Why does commuting matrices have same eigenvectors?

[netheril96]

I googled for a proof,but didn't find one.
Could anyone give me a link to a proof?

 

[Mark44]

Is this a homework or test problem? If so, you're not likely to get much help without showing what you have tried.

 

[netheril96]

Is this a homework or test problem? If so, you're not likely to get much help without showing what you have tried.

Neither
I just read a book on quantum physics which mentioned this theorem.I want a rigorous proof.

 

[quasar987]

First off, this is QM so let's specialize to hermitian matrices and recall that those always have a complete set of eigenvectors. Suppose A and B are two nxn commuting hermitian matrices over C. And suppose v is an eigenvector of A with eigenvalue a: Av=av. Then, A(Bv)=(AB)v=(BA)v=B(Av)=B(av)=a(Bv). That is to say, if v is an eigenvector of A with eigenvalue, then Bv is also an eigenvector of A with eigenvalue a. Another way to say this is that the eigenspace V_a of A corresponding to the eigenvalue a is stable under B, meaning B(V_a)\subset V_a.

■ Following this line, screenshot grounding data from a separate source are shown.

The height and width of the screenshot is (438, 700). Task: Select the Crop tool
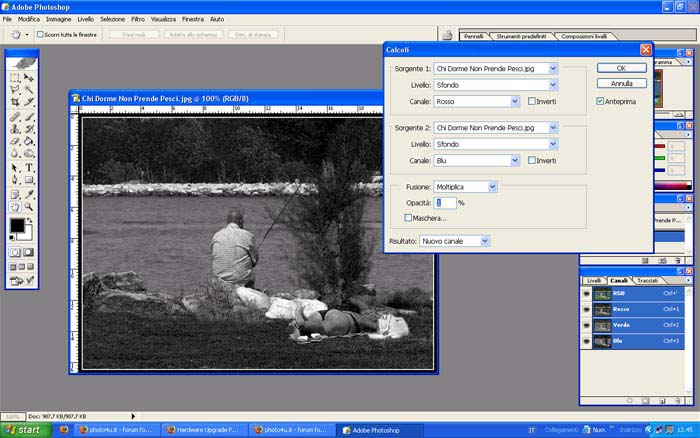(x=15, y=103)
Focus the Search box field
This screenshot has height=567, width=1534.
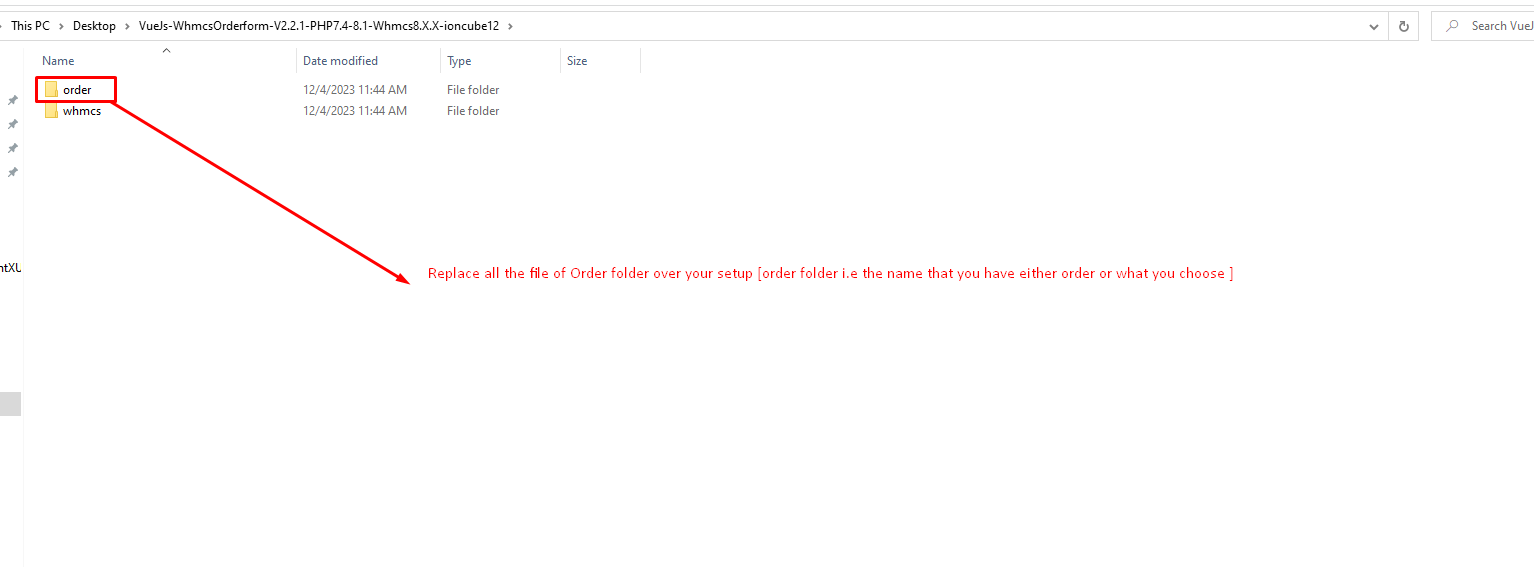[1500, 26]
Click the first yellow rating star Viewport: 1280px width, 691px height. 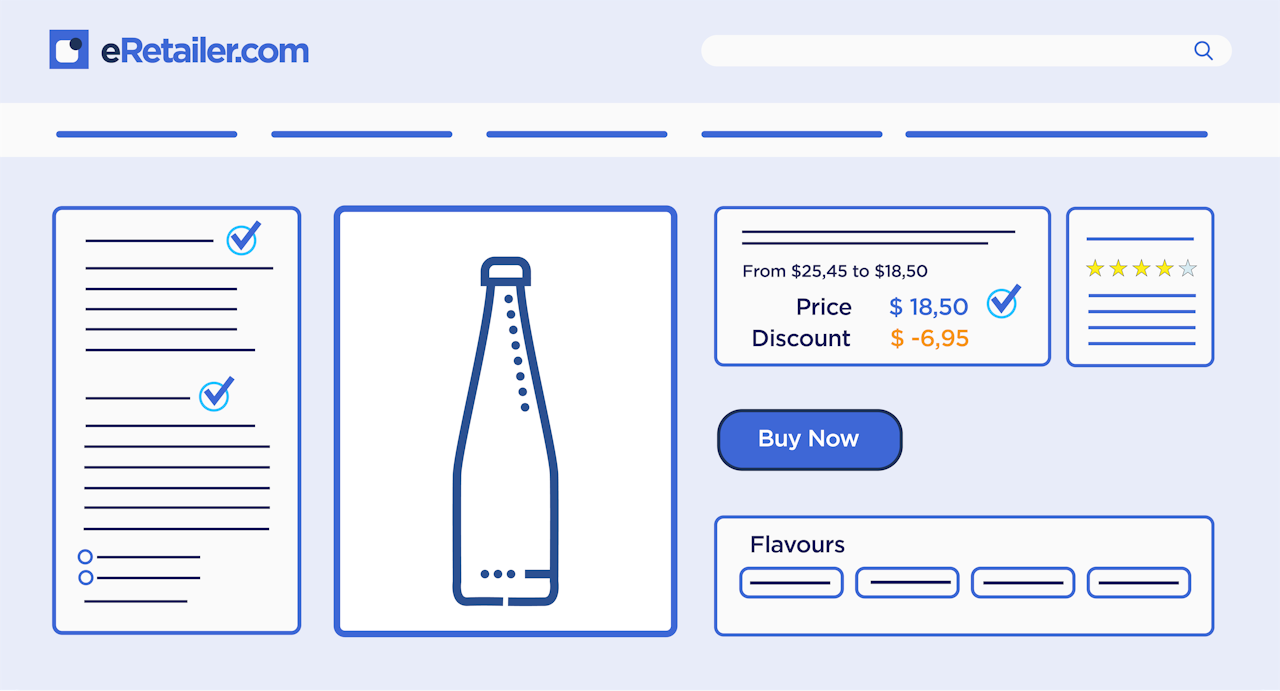(1095, 268)
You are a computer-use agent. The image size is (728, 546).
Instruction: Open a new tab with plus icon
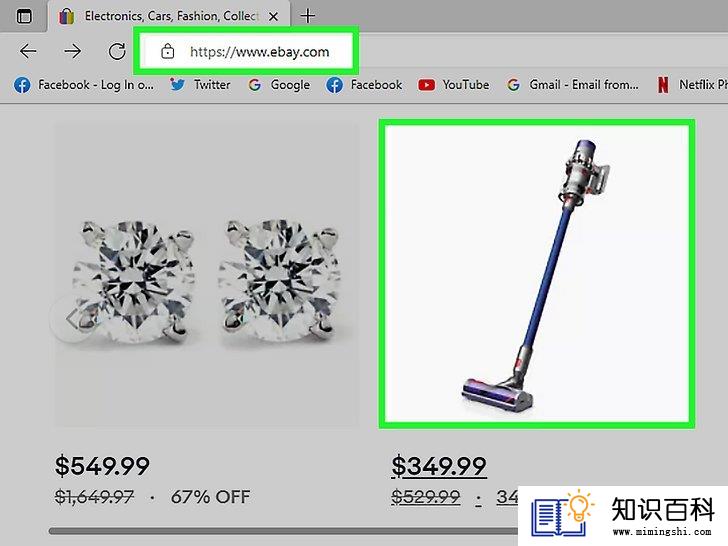tap(307, 16)
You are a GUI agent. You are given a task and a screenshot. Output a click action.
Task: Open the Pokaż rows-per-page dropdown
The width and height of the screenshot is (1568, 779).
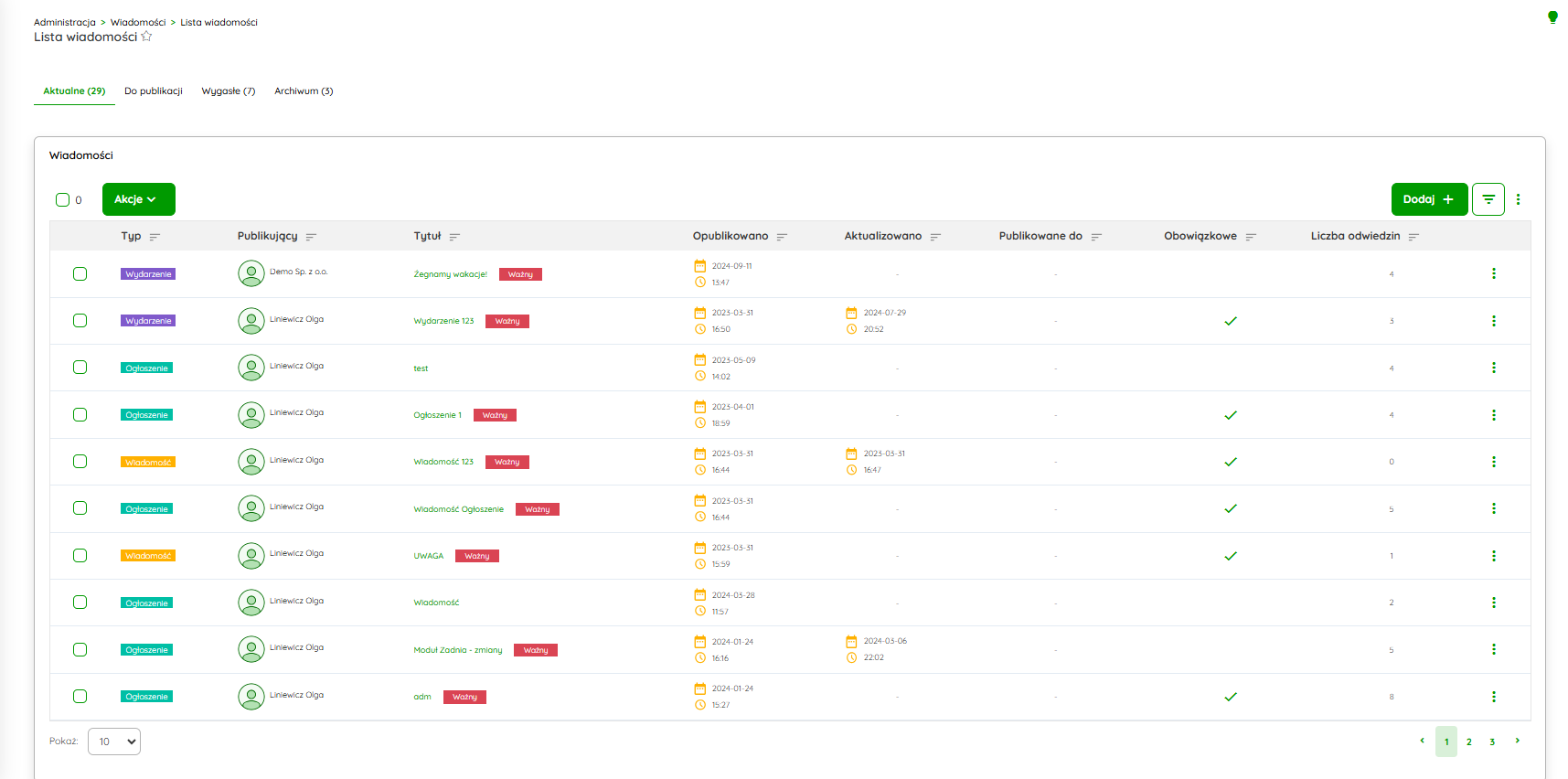(x=114, y=742)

What this means is that if you write the matrix B with respect to a basis of C^n of the form (b_1,...,b_n) where each b_i is an eigenvector of A and where adjacent vectors correspond to the same eigenvalue, then B will be block diagonal. And each block is itself a hermitian matrix, so for instance if the first block is kxk, then it has k linearly independent eigenvectors. And if (w1,...,wk) is any such eigenvector, then (w1,...,wk,0,...0) is an eigenvector of B. And since it lives in the eigenspace of the first eigenvalue of A, then it is also an eigenvector of A. And so like that, for each mxm block of B we find m linearly independent eigenvectors of B which are also eigenvectors of A.